# What this task involves:
Provide an exact reproduction of every entry.

========================================

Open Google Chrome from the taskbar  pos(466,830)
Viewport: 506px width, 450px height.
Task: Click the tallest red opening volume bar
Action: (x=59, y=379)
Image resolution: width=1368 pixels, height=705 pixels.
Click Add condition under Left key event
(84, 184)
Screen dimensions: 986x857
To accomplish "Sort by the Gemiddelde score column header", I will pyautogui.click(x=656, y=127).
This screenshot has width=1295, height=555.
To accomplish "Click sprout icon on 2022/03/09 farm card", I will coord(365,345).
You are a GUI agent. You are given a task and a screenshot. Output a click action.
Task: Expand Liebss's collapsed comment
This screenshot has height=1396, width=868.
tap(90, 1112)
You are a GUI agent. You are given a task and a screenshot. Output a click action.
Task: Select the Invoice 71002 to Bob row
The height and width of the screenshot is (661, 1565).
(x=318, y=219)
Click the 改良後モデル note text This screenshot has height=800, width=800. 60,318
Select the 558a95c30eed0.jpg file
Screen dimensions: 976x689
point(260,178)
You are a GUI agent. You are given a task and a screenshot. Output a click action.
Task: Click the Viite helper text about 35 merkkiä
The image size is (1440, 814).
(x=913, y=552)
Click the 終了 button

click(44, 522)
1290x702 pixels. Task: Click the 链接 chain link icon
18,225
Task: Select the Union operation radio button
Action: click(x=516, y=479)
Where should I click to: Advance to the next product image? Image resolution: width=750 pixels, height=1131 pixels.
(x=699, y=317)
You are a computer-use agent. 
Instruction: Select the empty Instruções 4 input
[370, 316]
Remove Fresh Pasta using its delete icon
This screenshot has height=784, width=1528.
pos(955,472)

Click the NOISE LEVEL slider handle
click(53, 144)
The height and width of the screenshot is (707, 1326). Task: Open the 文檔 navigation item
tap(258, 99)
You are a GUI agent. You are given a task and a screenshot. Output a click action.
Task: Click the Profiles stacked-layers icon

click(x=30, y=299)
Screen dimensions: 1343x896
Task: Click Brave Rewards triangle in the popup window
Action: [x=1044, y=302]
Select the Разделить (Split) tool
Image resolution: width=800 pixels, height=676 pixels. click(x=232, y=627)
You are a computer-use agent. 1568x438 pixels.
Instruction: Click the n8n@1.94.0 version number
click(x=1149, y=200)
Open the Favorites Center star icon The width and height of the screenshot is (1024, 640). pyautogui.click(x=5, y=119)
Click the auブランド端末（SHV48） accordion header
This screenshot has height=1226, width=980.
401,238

========================================

# Response below:
Open Google Chrome from the taskbar  pos(466,830)
Viewport: 506px width, 450px height.
Task: Click the tallest red opening volume bar
Action: (x=59, y=379)
Image resolution: width=1368 pixels, height=705 pixels.
Click Add condition under Left key event
(84, 184)
Screen dimensions: 986x857
To accomplish "Sort by the Gemiddelde score column header", I will pyautogui.click(x=656, y=127).
This screenshot has width=1295, height=555.
To accomplish "Click sprout icon on 2022/03/09 farm card", I will coord(365,345).
You are a GUI agent. You are given a task and a screenshot. Output a click action.
Task: Expand Liebss's collapsed comment
This screenshot has height=1396, width=868.
tap(90, 1112)
You are a GUI agent. You are given a task and a screenshot. Output a click action.
Task: Select the Invoice 71002 to Bob row
The height and width of the screenshot is (661, 1565).
(x=318, y=219)
Click the 改良後モデル note text This screenshot has height=800, width=800. 60,318
Select the 558a95c30eed0.jpg file
Screen dimensions: 976x689
point(260,178)
You are a GUI agent. You are given a task and a screenshot. Output a click action.
Task: Click the Viite helper text about 35 merkkiä
The image size is (1440, 814).
(x=913, y=552)
Click the 終了 button

click(44, 522)
1290x702 pixels. Task: Click the 链接 chain link icon
18,225
Task: Select the Union operation radio button
Action: click(x=516, y=479)
Where should I click to: Advance to the next product image? Image resolution: width=750 pixels, height=1131 pixels.
(x=699, y=317)
You are a computer-use agent. 
Instruction: Select the empty Instruções 4 input
[370, 316]
Remove Fresh Pasta using its delete icon
This screenshot has height=784, width=1528.
pos(955,472)

Click the NOISE LEVEL slider handle
click(53, 144)
The height and width of the screenshot is (707, 1326). Task: Open the 文檔 navigation item
tap(258, 99)
You are a GUI agent. You are given a task and a screenshot. Output a click action.
Task: Click the Profiles stacked-layers icon

click(x=30, y=299)
Screen dimensions: 1343x896
Task: Click Brave Rewards triangle in the popup window
Action: [x=1044, y=302]
Select the Разделить (Split) tool
Image resolution: width=800 pixels, height=676 pixels. click(x=232, y=627)
You are a computer-use agent. 1568x438 pixels.
Instruction: Click the n8n@1.94.0 version number
click(x=1149, y=200)
Open the Favorites Center star icon The width and height of the screenshot is (1024, 640). pyautogui.click(x=5, y=119)
Click the auブランド端末（SHV48） accordion header
This screenshot has height=1226, width=980.
401,238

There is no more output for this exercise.